▶ **Problems and tasks**:
• 1. Rewrite the part of the passage about Tanaka that opens with the words containing "Tanaka is interested" and closes with "and Production I.G.", putting "Iranian" in place of "Persian".
• 2. According to the passage about Tanaka, which Chinese work did he publish as "Gakuhi-den"?

▶ **Given passage**:
::::::::

Tanaka is interested in Chinese history and wrote some novels set in China. He also published two arranged-translations of Chinese literature: "Sui Tang Yanyi" (隋唐演義, "Stories of Sui and Tang Dynasties") and "General Yue Fei" (說岳全傳, "Telling the Complete Biography of Yue Fei") as "Gakuhi-den" (岳飛伝, "The Story of Yue Fei"). He is also familiar with Persian history, although Arslan Senki is inspired by Persian history alongside his own thoughts and imaginations.

===Major works===
- Legend of the Galactic Heroes (Ginga Eiyū Densetsu 銀河英雄伝説, 1981-1987) - Adapted into several anime formats by Kitty Film Mitaka Studio, Magic Bus, Artland, Mushi Production, Shaft, Madhouse, and Production I.G.

::::::::

▶ **Data**:

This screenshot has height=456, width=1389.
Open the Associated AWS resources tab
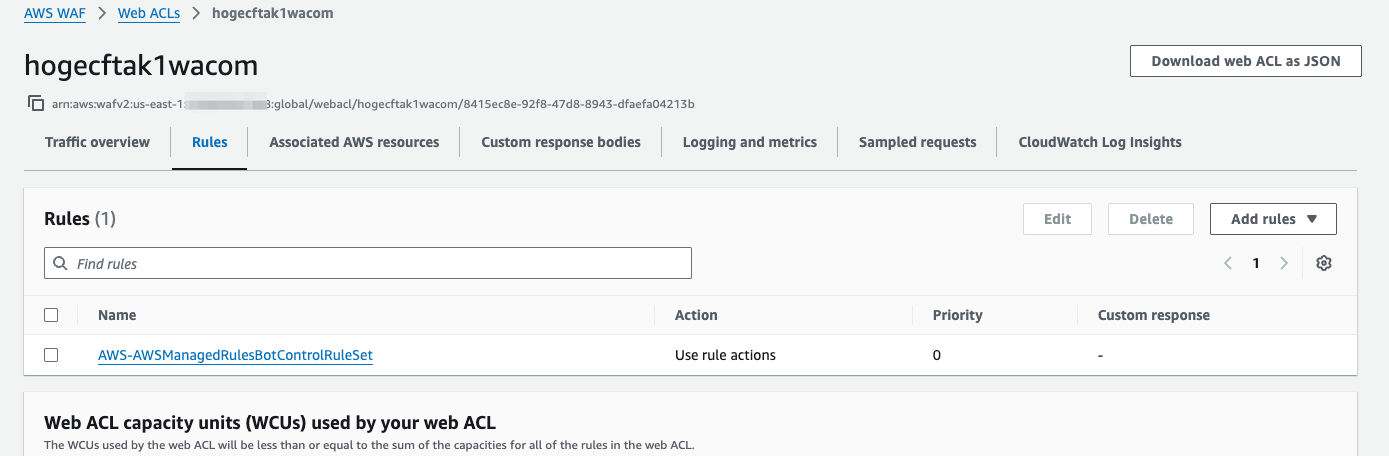pos(354,142)
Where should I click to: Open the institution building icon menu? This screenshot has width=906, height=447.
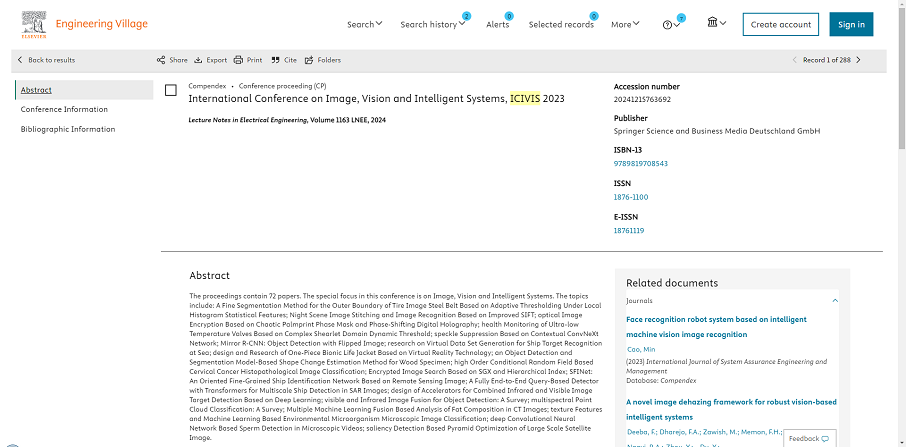(716, 24)
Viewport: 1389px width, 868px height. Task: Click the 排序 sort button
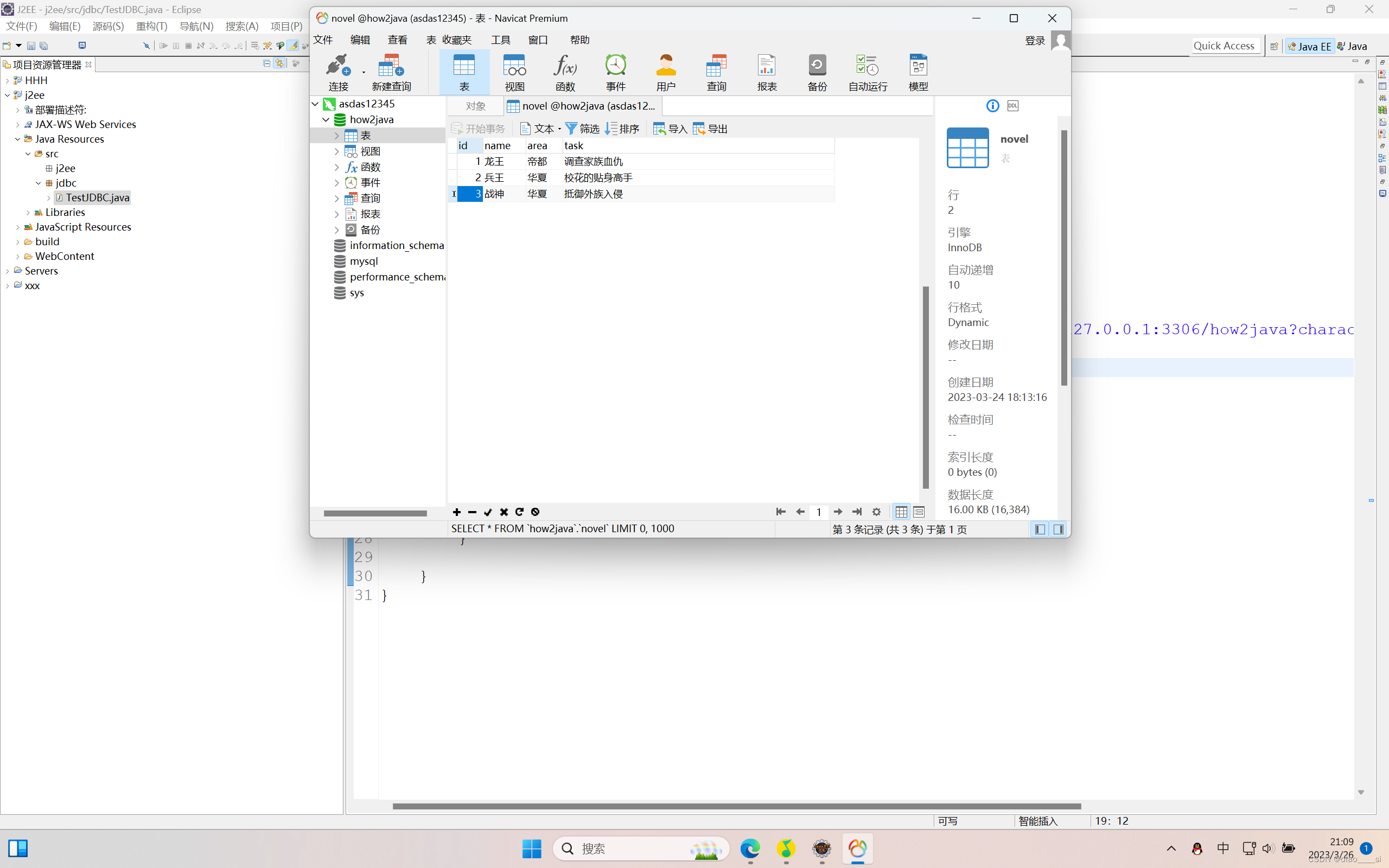click(x=622, y=129)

::::::::

▶ **The responses**:
• 1.
Tanaka is interested in Chinese history and wrote some novels set in China. He also published two arranged-translations of Chinese literature: "Sui Tang Yanyi" (隋唐演義, "Stories of Sui and Tang Dynasties") and "General Yue Fei" (說岳全傳, "Telling the Complete Biography of Yue Fei") as "Gakuhi-den" (岳飛伝, "The Story of Yue Fei"). He is also familiar with Iranian history, although Arslan Senki is inspired by Iranian history alongside his own thoughts and imaginations.

===Major works===
- Legend of the Galactic Heroes (Ginga Eiyū Densetsu 銀河英雄伝説, 1981-1987) - Adapted into several anime formats by Kitty Film Mitaka Studio, Magic Bus, Artland, Mushi Production, Shaft, Madhouse, and Production I.G.

• 2. "General Yue Fei" (說岳全傳, "Telling the Complete Biography of Yue Fei"), in an arranged translation.